(Collected data):
Content starts
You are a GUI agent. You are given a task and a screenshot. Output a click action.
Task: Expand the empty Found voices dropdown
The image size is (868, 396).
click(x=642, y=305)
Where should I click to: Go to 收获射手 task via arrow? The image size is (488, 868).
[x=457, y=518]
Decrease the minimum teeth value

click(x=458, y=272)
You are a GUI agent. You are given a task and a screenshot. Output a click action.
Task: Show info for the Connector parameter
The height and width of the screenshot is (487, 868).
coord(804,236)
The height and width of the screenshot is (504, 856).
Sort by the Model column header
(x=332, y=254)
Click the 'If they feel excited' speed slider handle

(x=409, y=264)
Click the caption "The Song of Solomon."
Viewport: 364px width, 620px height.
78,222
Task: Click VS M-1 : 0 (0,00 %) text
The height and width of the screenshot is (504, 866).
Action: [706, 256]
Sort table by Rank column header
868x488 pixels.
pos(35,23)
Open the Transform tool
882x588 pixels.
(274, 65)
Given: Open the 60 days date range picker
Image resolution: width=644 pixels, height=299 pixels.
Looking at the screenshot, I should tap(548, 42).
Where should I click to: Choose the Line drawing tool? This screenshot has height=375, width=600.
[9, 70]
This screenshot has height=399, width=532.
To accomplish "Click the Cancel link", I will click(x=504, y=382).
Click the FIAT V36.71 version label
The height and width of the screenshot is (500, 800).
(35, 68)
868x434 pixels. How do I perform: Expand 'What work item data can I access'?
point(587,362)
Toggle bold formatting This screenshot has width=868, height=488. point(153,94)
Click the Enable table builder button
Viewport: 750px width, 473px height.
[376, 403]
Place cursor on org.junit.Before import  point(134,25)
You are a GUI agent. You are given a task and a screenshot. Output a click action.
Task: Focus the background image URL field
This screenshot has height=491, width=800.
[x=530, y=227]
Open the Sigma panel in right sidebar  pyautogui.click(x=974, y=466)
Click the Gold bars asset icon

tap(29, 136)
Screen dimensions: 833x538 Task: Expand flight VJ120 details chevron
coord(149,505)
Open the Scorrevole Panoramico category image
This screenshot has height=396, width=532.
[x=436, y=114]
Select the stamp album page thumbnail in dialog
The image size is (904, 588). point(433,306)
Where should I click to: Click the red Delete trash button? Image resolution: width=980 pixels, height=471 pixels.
Content ends
(Instructions for the task):
Set down the records again, exactly.

(Output of the task):
You are a GUI agent. You are given a task and a screenshot. Output a click action.
Task: Expand the empty Found voices dropdown
The image size is (868, 396).
click(x=642, y=305)
Where should I click to: Go to 收获射手 task via arrow? The image size is (488, 868).
[x=457, y=518]
Decrease the minimum teeth value

click(x=458, y=272)
You are a GUI agent. You are given a task and a screenshot. Output a click action.
Task: Show info for the Connector parameter
The height and width of the screenshot is (487, 868).
coord(804,236)
The height and width of the screenshot is (504, 856).
Sort by the Model column header
(x=332, y=254)
Click the 'If they feel excited' speed slider handle

(x=409, y=264)
Click the caption "The Song of Solomon."
Viewport: 364px width, 620px height.
78,222
Task: Click VS M-1 : 0 (0,00 %) text
The height and width of the screenshot is (504, 866).
Action: [706, 256]
Sort table by Rank column header
868x488 pixels.
pos(35,23)
Open the Transform tool
882x588 pixels.
(274, 65)
Given: Open the 60 days date range picker
Image resolution: width=644 pixels, height=299 pixels.
Looking at the screenshot, I should tap(548, 42).
Where should I click to: Choose the Line drawing tool? This screenshot has height=375, width=600.
[9, 70]
This screenshot has height=399, width=532.
To accomplish "Click the Cancel link", I will click(x=504, y=382).
Click the FIAT V36.71 version label
The height and width of the screenshot is (500, 800).
(35, 68)
868x434 pixels. How do I perform: Expand 'What work item data can I access'?
point(587,362)
Toggle bold formatting This screenshot has width=868, height=488. point(153,94)
Click the Enable table builder button
Viewport: 750px width, 473px height.
[376, 403]
Place cursor on org.junit.Before import  point(134,25)
You are a GUI agent. You are given a task and a screenshot. Output a click action.
Task: Focus the background image URL field
This screenshot has height=491, width=800.
[x=530, y=227]
Open the Sigma panel in right sidebar  pyautogui.click(x=974, y=466)
Click the Gold bars asset icon

tap(29, 136)
Screen dimensions: 833x538 Task: Expand flight VJ120 details chevron
coord(149,505)
Open the Scorrevole Panoramico category image
This screenshot has height=396, width=532.
[x=436, y=114]
Select the stamp album page thumbnail in dialog
The image size is (904, 588). point(433,306)
Where should I click to: Click the red Delete trash button? Image resolution: width=980 pixels, height=471 pixels.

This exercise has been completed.